* start Materials provided *

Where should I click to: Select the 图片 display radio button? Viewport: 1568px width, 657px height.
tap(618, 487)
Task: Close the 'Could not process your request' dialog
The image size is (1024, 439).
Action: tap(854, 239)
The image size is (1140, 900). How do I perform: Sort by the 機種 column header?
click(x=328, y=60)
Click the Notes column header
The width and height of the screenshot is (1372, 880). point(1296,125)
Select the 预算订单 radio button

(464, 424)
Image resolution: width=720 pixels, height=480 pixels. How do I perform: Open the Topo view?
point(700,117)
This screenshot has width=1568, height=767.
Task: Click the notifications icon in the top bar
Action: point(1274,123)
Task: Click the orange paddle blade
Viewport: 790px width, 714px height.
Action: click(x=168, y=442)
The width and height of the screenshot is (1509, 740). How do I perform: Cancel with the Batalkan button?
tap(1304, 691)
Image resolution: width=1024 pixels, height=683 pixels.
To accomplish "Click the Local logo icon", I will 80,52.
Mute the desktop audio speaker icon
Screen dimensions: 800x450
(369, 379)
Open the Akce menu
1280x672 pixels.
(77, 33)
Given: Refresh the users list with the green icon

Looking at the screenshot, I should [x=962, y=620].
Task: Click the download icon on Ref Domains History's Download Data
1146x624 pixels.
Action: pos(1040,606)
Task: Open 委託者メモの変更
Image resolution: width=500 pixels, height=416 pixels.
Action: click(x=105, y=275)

* end Materials provided *

* Direction: Rewrite the data from the line containing "Mute the desktop audio speaker icon" through the end of the data as a Markdown table with the columns Row and Text, numbering each line and skipping blank lines.

* Solution below:
| Row | Text |
|---|---|
| 1 | Mute the desktop audio speaker icon |
| 2 | Screen dimensions: 800x450 |
| 3 | (369, 379) |
| 4 | Open the Akce menu |
| 5 | 1280x672 pixels. |
| 6 | (77, 33) |
| 7 | Given: Refresh the users list with the green icon |
| 8 | Looking at the screenshot, I should [x=962, y=620]. |
| 9 | Task: Click the download icon on Ref Domains History's Download Data |
| 10 | 1146x624 pixels. |
| 11 | Action: pos(1040,606) |
| 12 | Task: Open 委託者メモの変更 |
| 13 | Image resolution: width=500 pixels, height=416 pixels. |
| 14 | Action: click(x=105, y=275) |